Of course, as is mentioned in the book, if you suggest this you are "racist". Yes, the Eugenics movement of the early 1900's suggested the low IQ of the Irish and Jewish immigrants fleeing starvation level poverty in the old country was due to inferior genes, but their grandkids are doing well, so presumably it was not genetic but environment. Ditto for the lazy dull redneck: Hookworm and vitamin deficiency were behind this cliche.
Five: The people had no tools, didn't make any tools, and declined to learn how to make tools.
Yet they had bows and arrows, which are quite sophisticated to make. This suggests a deterioration of the culture from isolation and loss of knowledge.
Six: There was a point where the outsider tried to teach kids basic arithmetic so they wouldn't be cheated when trading, and the chief saw the kids knew something more than he did, so punished the kids. This might suggest that the dislike of learning new things is cultural, a form of passive aggression, knowing that if you know more you will be punished? And how many of the smartest and brightest minds either leave the tribe for a better opportunities or are killed quietly by their jealous neighbors?

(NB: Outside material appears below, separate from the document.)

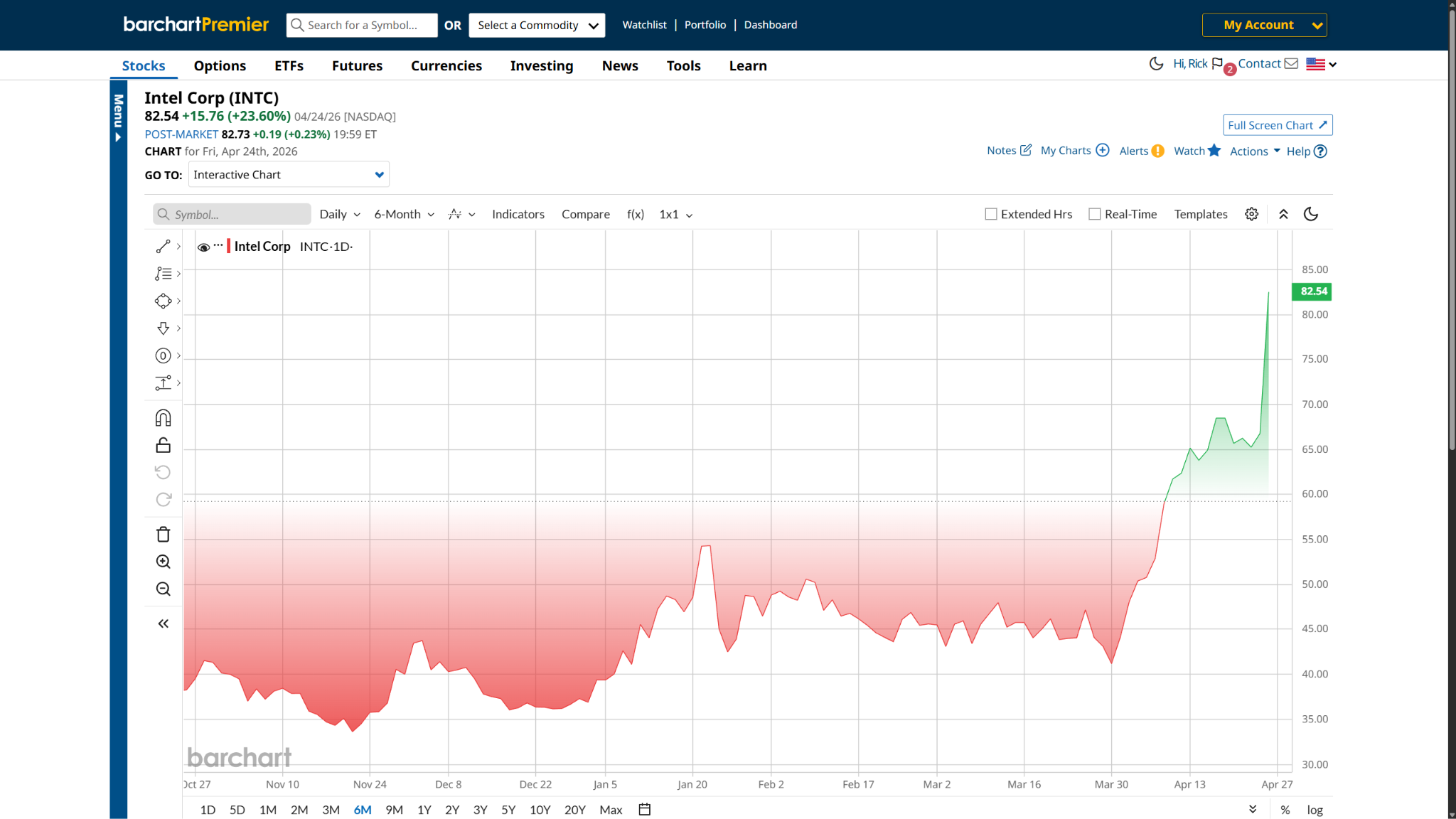
Task: Enable the Real-Time checkbox
Action: pyautogui.click(x=1094, y=214)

Or maybe they are just too tired to make the effort.
The dirty little secret is that Amazon tribes are not happy people living in paradise having a wonderful time. And medically, they have a high incidence of hookworm and parasites. not to mention tuberculosis, STD's and other diseases.
Yes, I know: Wolfe's new book is about evolution and the language puzzle not solved by Darwin's philosophy.

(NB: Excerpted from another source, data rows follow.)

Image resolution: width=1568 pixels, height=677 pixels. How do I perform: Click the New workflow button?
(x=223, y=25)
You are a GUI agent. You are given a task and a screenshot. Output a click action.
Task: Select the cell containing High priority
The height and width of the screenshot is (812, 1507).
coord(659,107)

And I will have to read the next chapter to see how this fits in with the theory (and maybe reread the book slowly, since right now I am listening to by Text to speech while I do other things).
But I get annoyed with books that quote experts and tell as story that ignores the obvious.
I've lived and worked too many years in such areas not to see poverty and disease behind the romantic vista. So excuse me for not being enthusiastic about the noble savage, which by the way was a myth concocted by a French philosopher who sent his kids to an orphanage because their crying might interfere with his lifestyle.
The PC lament that "contact" with a new society leads to the destruction of that society is, alas, true, (the trick in development work is to change things with as little harm as possible).
but you know, change is not the same as the destruction of the people. For all the lament of killing of these cultures, you have to remember that often this ignores the culture disappears because people chose to leave, and the people live on but are now invisible because they assimilate with the outsiders.